Para Fabiana, as pessoas, na tentativa de ajudar, acabam não tendo empatia com o paciente que tem câncer. Por conta do seu estilo de vida e da sua aparência, ela chegou ao ponto de ser questionada sobre a real possibilidade de morrer.

“No começo, tá todo mundo com você. É aquela coisa, vai morrer todo mundo quer estar perto. Mas aí você não morre. E as pessoas vão cansando, porque é natural, porque este ano você não morre, no outro ano você não morre e as pessoas voltam para a sua rotina e aí todo mundo começa a falar que ‘você não vai morrer, que está tá ótima!”, conta.

Ela também não gosta quando falam que pensamento positivo pode curar. “Eu tenho vontade de socar quando eu ouço isso”, brinca. “Porque se eu não me curo é porque além de ter câncer, eu sou incompetente, quer dizer a culpa é minha porque a minha cabeça fez o meu câncer e eu vou morrer porque a culpa é minha porque a minha cabeça não curou uma coisa que ela fez. Oi? Vamos ter um pouco de solidariedade, vamos ter um pouco de empatia.”

Decisão difícil

Por conta dos efeitos da quimioterapia, Fabiana resistiu, durante todo ano de 2019, a mudar de medicação e passar para o novo medicamento, com efeitos ainda mais fortes, mas o surgimento de um nódulo no ovário e um mioma no útero, no início deste ano, a fez passar pela sexta cirurgia e mudar de ideia.

Fabiana indo para a sexta cirurgia com o terço que o Papa Francisco lhe deu no pulso — Foto: Arquivo pessoal

Fabiana indo para a sexta cirurgia com o terço que o Papa Francisco lhe deu no pulso — Foto: Arquivo pessoal

“Eu entrei em crise, até que eu entendi. Eu passei um ano miserável de 2019 lutando, nadando contra a maré para não tomar [a nova quimioterapia], mas não tem mais jeito. Agora ou eu tomo ou eu morro. E desde o momento que eu tomei essa decisão, eu estou mais tranquila”, afirmou.

Com a preparação para tomar a próxima quimioterapia, os planos de viagem estão suspensos até que ela saiba quais serão os efeitos da nova droga, mas ela pretende começar a escolher o próximo destino assim que o tratamento se estabilizar.

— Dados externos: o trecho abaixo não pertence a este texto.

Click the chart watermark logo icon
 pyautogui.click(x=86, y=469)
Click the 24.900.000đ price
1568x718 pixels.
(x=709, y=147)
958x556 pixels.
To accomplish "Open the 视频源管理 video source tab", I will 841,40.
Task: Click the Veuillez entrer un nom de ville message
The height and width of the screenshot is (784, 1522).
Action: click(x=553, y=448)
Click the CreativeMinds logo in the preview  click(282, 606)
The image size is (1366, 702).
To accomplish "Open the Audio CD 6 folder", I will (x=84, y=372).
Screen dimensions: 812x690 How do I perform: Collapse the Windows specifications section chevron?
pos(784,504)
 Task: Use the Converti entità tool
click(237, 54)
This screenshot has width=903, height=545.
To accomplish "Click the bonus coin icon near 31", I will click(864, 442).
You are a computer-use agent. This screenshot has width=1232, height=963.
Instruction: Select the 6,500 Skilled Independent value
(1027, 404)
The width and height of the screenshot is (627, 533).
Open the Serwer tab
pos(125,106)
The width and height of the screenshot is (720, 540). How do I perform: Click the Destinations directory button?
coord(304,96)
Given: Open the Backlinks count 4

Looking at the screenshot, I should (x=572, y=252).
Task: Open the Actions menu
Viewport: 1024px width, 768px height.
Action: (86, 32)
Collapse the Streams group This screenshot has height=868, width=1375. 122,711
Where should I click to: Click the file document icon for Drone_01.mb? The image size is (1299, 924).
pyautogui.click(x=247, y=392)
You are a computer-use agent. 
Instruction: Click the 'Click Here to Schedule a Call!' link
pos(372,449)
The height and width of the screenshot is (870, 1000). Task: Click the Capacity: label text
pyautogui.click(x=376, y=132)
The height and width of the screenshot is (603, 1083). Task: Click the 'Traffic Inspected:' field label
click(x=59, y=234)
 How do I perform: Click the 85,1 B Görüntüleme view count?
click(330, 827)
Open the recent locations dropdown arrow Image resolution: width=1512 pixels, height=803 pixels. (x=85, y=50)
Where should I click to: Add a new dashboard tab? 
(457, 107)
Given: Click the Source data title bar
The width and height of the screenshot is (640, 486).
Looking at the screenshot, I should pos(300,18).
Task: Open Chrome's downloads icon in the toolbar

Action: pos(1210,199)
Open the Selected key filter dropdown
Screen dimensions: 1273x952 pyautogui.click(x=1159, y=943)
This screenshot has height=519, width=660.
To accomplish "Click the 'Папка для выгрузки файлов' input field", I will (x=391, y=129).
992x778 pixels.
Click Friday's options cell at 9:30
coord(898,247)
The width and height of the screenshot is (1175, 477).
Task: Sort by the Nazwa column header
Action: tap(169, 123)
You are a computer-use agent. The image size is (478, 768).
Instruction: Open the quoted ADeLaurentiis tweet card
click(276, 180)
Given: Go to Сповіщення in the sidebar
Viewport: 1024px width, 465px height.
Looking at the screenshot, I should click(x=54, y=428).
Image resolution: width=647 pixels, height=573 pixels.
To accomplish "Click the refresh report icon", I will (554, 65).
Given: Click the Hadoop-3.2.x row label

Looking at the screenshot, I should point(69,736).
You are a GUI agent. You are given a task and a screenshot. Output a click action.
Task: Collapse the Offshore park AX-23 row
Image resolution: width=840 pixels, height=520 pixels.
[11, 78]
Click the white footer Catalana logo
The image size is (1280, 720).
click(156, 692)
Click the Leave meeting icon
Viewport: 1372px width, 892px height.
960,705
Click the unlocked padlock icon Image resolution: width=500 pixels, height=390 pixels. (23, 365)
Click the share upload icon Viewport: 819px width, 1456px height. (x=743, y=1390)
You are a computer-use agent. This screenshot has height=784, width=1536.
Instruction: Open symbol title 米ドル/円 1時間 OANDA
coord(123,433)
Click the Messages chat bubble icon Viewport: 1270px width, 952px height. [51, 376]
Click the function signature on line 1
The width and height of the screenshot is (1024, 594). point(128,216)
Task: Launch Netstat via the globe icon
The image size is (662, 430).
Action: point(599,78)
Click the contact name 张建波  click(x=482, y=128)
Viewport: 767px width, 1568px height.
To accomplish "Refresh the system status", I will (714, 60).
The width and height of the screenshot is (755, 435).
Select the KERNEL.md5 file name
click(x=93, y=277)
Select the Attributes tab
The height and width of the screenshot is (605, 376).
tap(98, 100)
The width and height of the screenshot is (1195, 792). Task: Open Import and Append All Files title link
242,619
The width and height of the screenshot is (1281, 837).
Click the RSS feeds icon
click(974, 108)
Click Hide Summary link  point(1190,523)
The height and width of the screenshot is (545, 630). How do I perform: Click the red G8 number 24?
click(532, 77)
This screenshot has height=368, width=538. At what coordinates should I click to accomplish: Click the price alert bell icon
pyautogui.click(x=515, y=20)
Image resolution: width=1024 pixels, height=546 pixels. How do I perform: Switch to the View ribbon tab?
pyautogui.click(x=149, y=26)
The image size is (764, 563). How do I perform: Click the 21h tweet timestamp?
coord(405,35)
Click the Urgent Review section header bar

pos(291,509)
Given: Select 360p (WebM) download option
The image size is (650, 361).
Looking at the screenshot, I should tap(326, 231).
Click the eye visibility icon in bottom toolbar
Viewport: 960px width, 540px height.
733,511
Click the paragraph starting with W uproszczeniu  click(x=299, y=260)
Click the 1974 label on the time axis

“Eu acho que o que ajuda a me manter é o meu gosto pela vida. Mas eu gosto da minha vida do meu jeito, de ter liberdade para fazer as minhas coisas. O negócio não é se você vai conseguir curar ou não, o negócio é de que forma que você vai lidar com isso. Isso faz toda a diferença. Eu quero aproveitar enquanto eu tiver tempo porque vai chegar uma hora que eu vou cair na cama e não vou mais me levantar, mas enquanto não chegar essa hora, eu não vou parar, e é isso que me mantém forte.”